Lima’ya gitmişken bir gecenizi Işık Parkı’na ayırın. İnanılmaz keyif alacaksınız. Melih Gökçek görse kesinlikle daha güzelini Ankara’ya yapar ve çok yakışır.

BÜYÜK BÜYÜKELÇİ

Namık Bey’le iki yıl önce vedalaştığımızı hatırlıyorum. Diyar-ı gurbetlere gittiğini, ilk kez Lima’da büyükelçilik kuracağını işitmiştim. Ama bu kadar kısa sürede böyle bir performans sergileyeceğini hiç tahmin etmezdim. Yıllardır yurt dışında iş yapan iş adamlarının, sanayicilerin, ihracatçıların mumla arayıp bulamadığı, ülkesini seven, ülkesi için adeta çırpınan bir büyükelçi. Türkiye’den hangi iş kolundan gelen olursa olsun mesaisini harcıyor ülkesine bir şeyler kazandırabilmek için. Büyükelçi mesai mefhumu tanımadan çalışıyor. Kurban bayramı boyunca Meclis Başkan Yardımcısı ile %35’i yoksulluk sınırının altında olan Ate şehrinde 5’er kg’lık et dağıttı. 700 kişiye bizzat kendi eliyle.

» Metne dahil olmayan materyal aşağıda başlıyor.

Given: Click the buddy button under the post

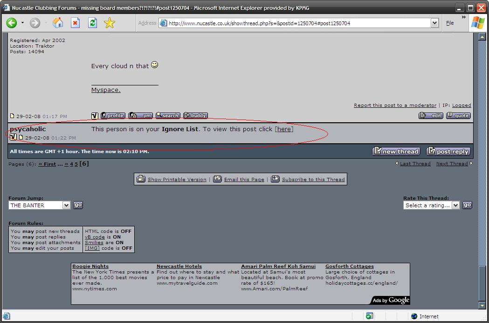Looking at the screenshot, I should coord(195,116).
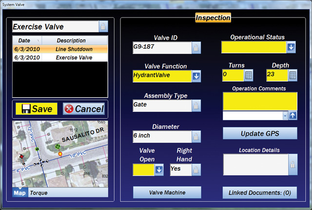This screenshot has height=210, width=312.
Task: Click the lock icon beside Valve ID
Action: (x=195, y=48)
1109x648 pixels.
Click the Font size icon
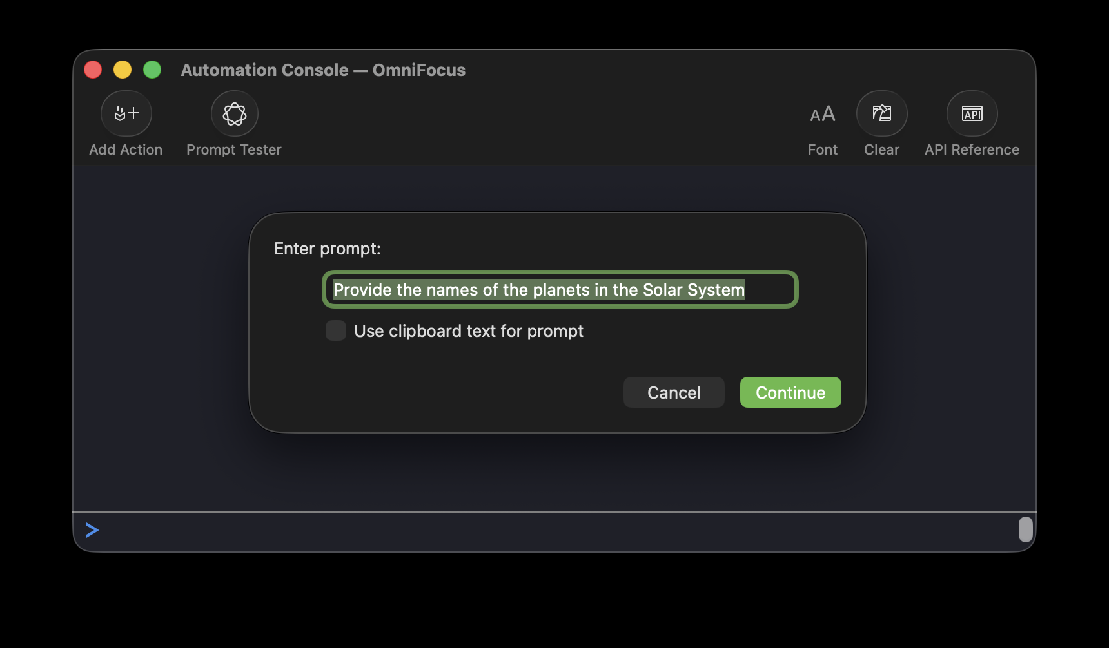click(823, 114)
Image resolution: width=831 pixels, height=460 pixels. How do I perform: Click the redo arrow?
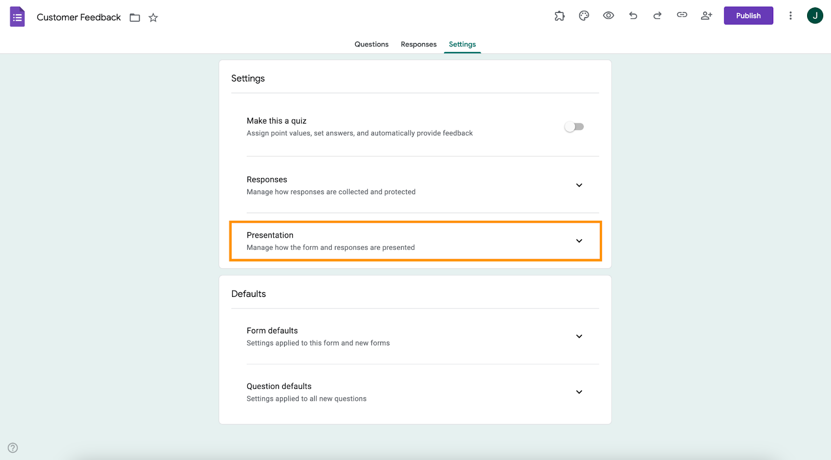657,16
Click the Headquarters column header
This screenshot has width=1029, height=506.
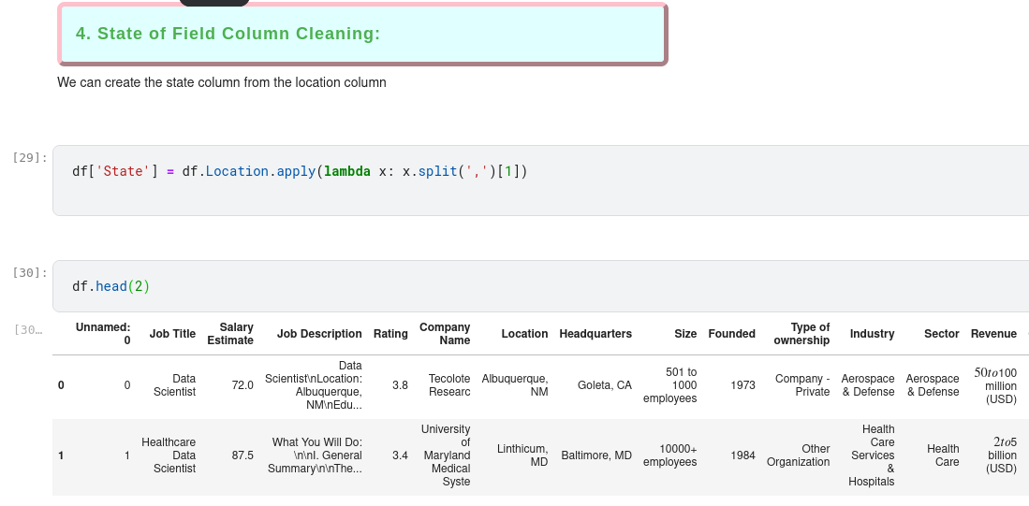[x=595, y=334]
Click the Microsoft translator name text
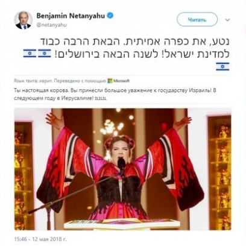 [121, 81]
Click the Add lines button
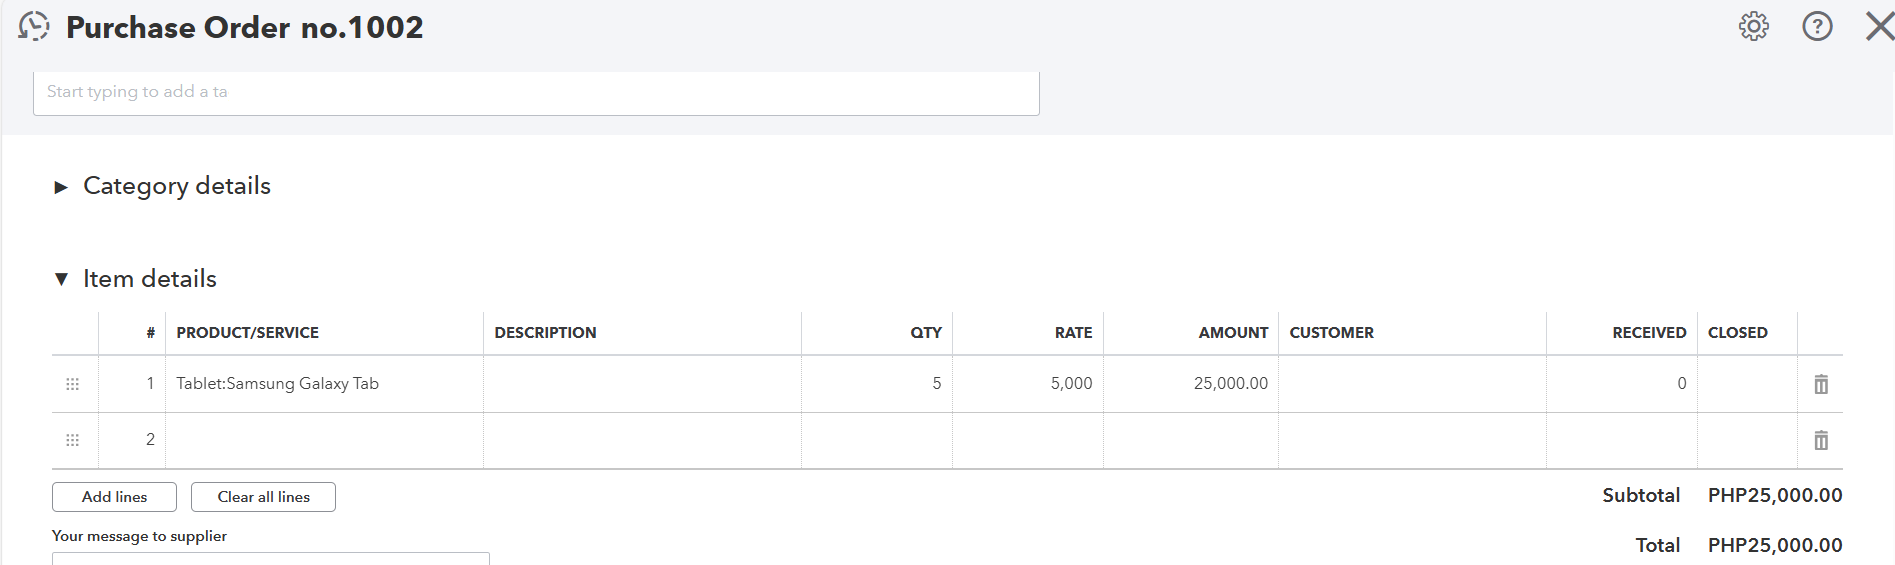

Peru son yıllarda yüzde 8 - 9 büyüme hızı ile gidiyor. Dünyadaki altın rezervlerinin önemli bölümü burada. Altın yüzeyden çıkarılıyor. Amazon ve And dağlarından hayat fışkırıyor. Dünyadaki tatlı suların yüzde 5’i Peru’da. Çelik, demir, krom, tuz, çinko ve balık bol. İnşaat, mobilya, jeneratör, makine ve hastane gibi pek çok sanayi ve hizmet kolunda Türkiye’den gelecek yatırımcıları bekliyor.

Büyükelçi Namık Güner Erpul ve zarif eşi Necla Hanım zorlu bir dönemin ardından kısa bir sürede kendilerini sevdirmenin, Türkiye’ye önemli ölçüde yararlı olmanın mutluluğunu yaşıyorlar.

THY GURURLANDIRIYOR

Lima yolculuğu uzun sürüyor. Paris aktarmalı gittik. Air France ile uçtuk. Yalnız yorgunluğumun en aza indirgendiğini hissettiğim an Cusco Havaalanına indiğim andı. Yanımıza gelen Yunanlı bir bayan “Siz Türk müsünüz?” deyip sırt çantasına yapıştırdığı Türk Hava Yolları amblemini öptü. “It’s the best in the world” deyince bütün yorgunluğumuz gitti. Sao Paulo’ya THY business ile uçmuş oradan Lima’ya gelmiş.

Ben Peru’ya doyamadım. Çünkü Titikaka Gölü, Nazca çizgileri ve Amazonlar’ı göremedim. Koray ve Mahmure de öyle. İnşallah en kısa zamanda tekrar gideceğim. Peru’nun Ankara Büyükelçisi Jorge Abarca Del Carpio ve Fahri Konsolos Osman Mayatepek çok sempatik ve sevdiğim dostlarımdır. Yıllardır Osman Bey’in gülümseyen yüzüne baktıkça Peru’ya gitme hevesim artıyordu. Bizden biri gibi birdenbire aramıza düşen, o canlı, tatlı tavırlarıyla kısa sürede Ankara’ya alışan Jorge Abarca Del Carpio benim hevesime ivme kattı. Artık menüye seviçeyi koydum. Peru ile çok güzel köprüler kurmaya devam edeceğiz. Bu sıcak ülkenin insanları bizlerle çok iyi uyum sağlıyor.

Yıllardır ülkemizin tanınması, kalkınması için ailece gece gündüz çalışıp çok büyük emek vermeye çalışıyoruz.

Ama artık diyorum ki bırakalım 50 - 100 yıl önce olan olayları, çevirelim gündemi ekonomiye, ülkemizin zenginliklerini, bizi seven dost ülkelerin zenginlikleriyle birleştirelim, halklar daha müreffeh yaşasın. Kısır tartışmalar yerine enerjimizi üretime, ekonomiye harcarsak neler kazanırız neler.

Dünyamızda uzak diye bir mefhum kalmadı. Açalım yelkenleri, gidelim keşiflere. Artık gittiğiniz ülkelerde, Türkiye’nin isteklerine canla başla cevap verebilecek, iş adamına, insanına değer veren Namık Bey gibi çok değerli kişiler var. Bunlar da Türkiye’nin önünün açılmasını kolaylaştırıyor.

Peru sizi kucaklamaya hazır. Ufukların sonunda bulutlar sizi bekliyor.